■ Your tasks ■
1. Answer these questions from the abstract below.
(a) Which sample showed the highest densification effect?
(b) What kind of residual stress did the samples have?
(c) What laser power gave the optimal combination of ultimate tensile strength and elongation?
2. Decide whether each statement agrees with the abstract below. Answer yes or no, and quote the words that decide it.
(a) The maximum residual stress was found in sample 3.
(b) The building direction shows a strong Gaussian texture.
(c) The optimal combination used a layer thickness of 50 μm.
3. Using the abstract below, state in one to three sentences what most of the yield strength increase in the LPBF samples is attributed to, and where that contribution ranks.

Passage to read START

Microstructure and mechanical characterization of additively manufactured Fe11Cr8Ni5Co3Mo martensitic stainless steel

Abstract

This study investigates the impact of various printing processes on the microstructure, grain orientation, dislocation density, residual stresses, and mechanical properties of Fe11Cr8Ni5Co3Mo0.2Si0.16Al0.12 V martensitic aged stainless steels produced through laser-based powder bed fusion (LPBF) using different processing parameters. The LPBF samples displayed varying densities, dislocation densities, and grain orientations with different combinations of process parameters. Sample 3 showed the highest densification effect, dislocation density ranged from 6.23 × 1013 m−2-1.164 × 1014 m−2. The horizontally crystallographic texture is primarily 〈111〉 orientation, it was observed that sample 3 also had a 〈001〉 orientation. The building direction has strong Gaussian texture {110} 〈001〉. The residual stress is compressive residual stress, and the maximum residual stress is depicted in sample 6, which is −222.8 ± 16.8 MPa. The optimal combination for the ultimate tensile strength and elongation was achieved using a laser power of 200 W, scanning speed of 1000 mm/s, hatch spacing of 100 μm, layer thickness of 30 μm, and laser energy density of 66.7 J/mm3. The total yield strength increase in the LPBF MSS samples, 60% can be attributed to the intensification of dislocations, with the contributions to intensity ranked in the order of σd>σt>σgb>σp.

Passage to read END
Dataset excerpts START

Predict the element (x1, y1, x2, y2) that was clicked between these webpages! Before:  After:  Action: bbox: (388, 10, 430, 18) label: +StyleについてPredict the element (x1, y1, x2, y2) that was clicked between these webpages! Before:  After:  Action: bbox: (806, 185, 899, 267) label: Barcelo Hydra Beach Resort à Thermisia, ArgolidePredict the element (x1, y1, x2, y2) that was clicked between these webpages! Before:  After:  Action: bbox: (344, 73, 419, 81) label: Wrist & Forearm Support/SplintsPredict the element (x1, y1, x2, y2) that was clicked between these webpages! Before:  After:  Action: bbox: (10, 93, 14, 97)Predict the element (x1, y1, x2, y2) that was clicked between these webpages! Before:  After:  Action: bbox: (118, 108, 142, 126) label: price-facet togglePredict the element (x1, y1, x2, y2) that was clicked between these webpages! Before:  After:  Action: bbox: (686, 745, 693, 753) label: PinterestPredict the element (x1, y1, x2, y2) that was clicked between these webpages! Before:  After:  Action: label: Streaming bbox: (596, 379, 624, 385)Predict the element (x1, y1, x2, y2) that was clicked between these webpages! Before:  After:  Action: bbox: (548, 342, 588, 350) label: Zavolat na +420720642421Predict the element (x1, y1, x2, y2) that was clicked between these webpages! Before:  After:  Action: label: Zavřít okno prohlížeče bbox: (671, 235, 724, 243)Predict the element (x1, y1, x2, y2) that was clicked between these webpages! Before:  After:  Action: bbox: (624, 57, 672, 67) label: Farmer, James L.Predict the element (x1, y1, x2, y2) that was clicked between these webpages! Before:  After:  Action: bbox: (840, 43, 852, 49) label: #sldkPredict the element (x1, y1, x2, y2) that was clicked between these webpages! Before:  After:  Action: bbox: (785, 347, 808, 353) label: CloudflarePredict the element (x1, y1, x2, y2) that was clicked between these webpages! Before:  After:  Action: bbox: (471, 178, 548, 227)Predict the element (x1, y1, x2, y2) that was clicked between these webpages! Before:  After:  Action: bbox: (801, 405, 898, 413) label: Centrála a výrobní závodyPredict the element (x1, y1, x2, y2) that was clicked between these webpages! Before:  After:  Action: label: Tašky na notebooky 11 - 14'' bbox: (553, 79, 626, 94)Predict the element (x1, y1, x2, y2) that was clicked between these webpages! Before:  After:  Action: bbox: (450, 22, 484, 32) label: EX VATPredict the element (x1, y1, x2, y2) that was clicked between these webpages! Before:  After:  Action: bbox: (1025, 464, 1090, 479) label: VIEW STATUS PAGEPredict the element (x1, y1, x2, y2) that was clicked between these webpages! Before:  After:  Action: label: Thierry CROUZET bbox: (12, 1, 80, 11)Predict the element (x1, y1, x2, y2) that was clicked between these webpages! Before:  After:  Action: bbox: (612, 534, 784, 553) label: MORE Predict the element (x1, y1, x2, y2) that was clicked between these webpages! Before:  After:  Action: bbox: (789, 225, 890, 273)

Dataset excerpts END

■ Answers for the tasks ■
1.
(a) Sample 3
(b) Compressive residual stress
(c) 200 W

2.
(a) No: "the maximum residual stress is depicted in sample 6"
(b) Yes: "The building direction has strong Gaussian texture {110} 〈001〉."
(c) No: "layer thickness of 30 μm"

3. The abstract attributes 60% of the total yield strength increase in the LPBF samples to the intensification of dislocations. In the ranking σd>σt>σgb>σp, the dislocation contribution, σd, comes first.